Wednesday, May 12, 2010

Rock and a Hard Place

I do a lot of webcasts -mostly as the point of contact for content, logos, slide format, bios, photos, etc ...  In the past almost three years, I've worked on about 30 of these - each with 3 or more panelists - adding more than 100 new points of contact for me in the publishing/education/library world. A vast majority of these people get it. I provide them with a clear plan with deadlines and details, and know that by hitting the mark, they will get the best quality webcast and promotion possible. But then there is the very occasional 'special' client - no deadlines for them, no respect for anyone's time, no clear direction to speakers or moderator. And you know who is running those imminent disasters?

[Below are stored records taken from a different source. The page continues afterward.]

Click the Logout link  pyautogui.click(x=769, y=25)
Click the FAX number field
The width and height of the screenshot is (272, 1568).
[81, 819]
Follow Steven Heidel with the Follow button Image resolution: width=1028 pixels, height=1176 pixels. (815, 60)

CEOs. Control freaks. That can't live without their suffering assistant who apologizes for the prince's behavior and tries to make everything right. Oy. Tomorrow's webcast is supposed to be 50 minutes of presentation with 15 minutes of Q&A - my bet? 65 minutes of presentation, 5 minutes of Q&A. A bunch of drop-off at 61 minutes.

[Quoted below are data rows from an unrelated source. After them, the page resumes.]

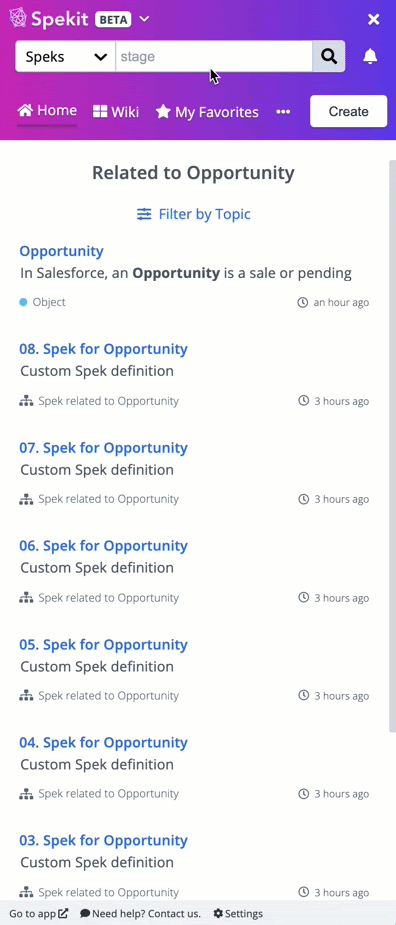Open notifications bell

(370, 57)
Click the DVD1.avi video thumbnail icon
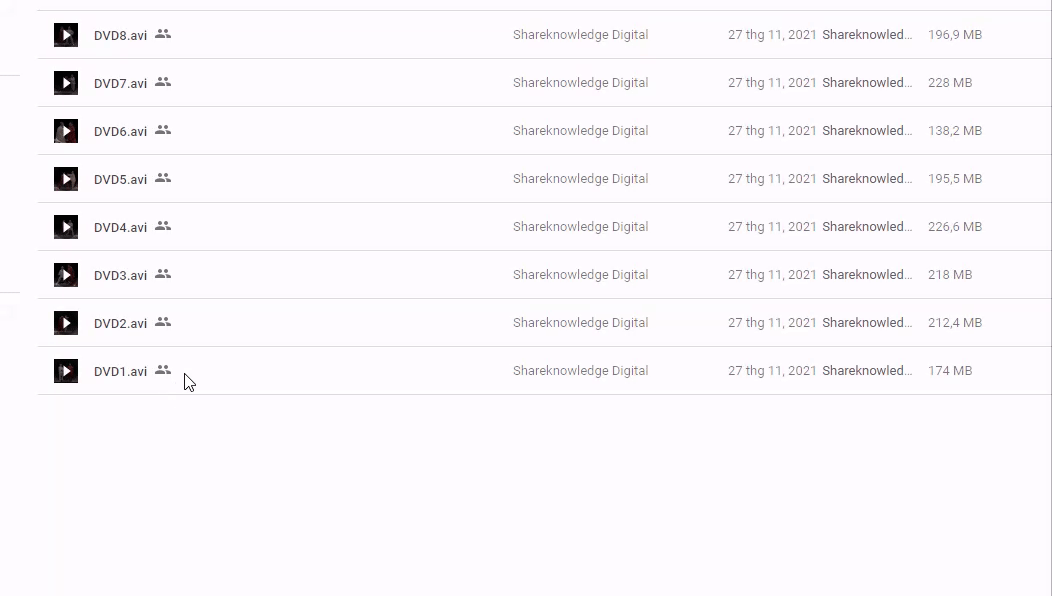 pyautogui.click(x=66, y=371)
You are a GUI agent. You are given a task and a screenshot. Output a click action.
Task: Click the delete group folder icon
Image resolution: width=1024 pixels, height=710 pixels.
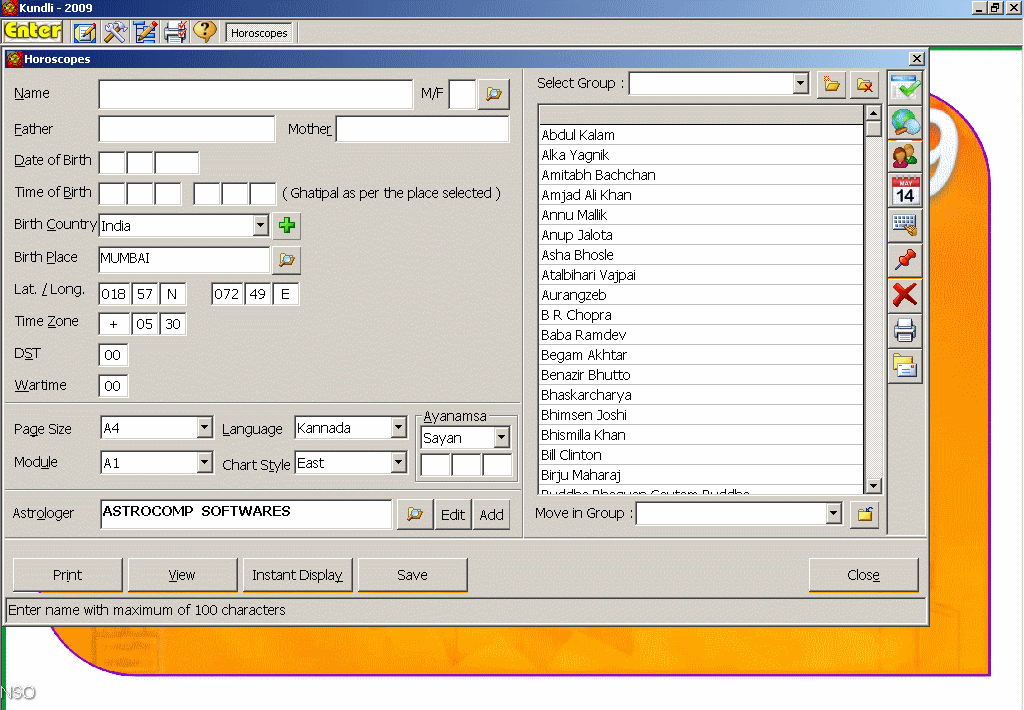863,85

This is not good customer service. In fact, it exhibits a kind of arrogance that I detest.

Another Good Reason to Love Gmail

How many times have you done the Homer Simpson 'doh!' after hitting Send before realizing that the very important attachment was not attached at all?

Guess what gmail does for you now?

Your email text is scanned and if words like 'attached' are found, and you don't have an attachment, a dialog box pops up that says "Did you mean to attach files? You wrote "Find attached" in your message, but there are no files attached. Send anyway? OK or Cancel' - is that genius?! To me it is. Thank you Google.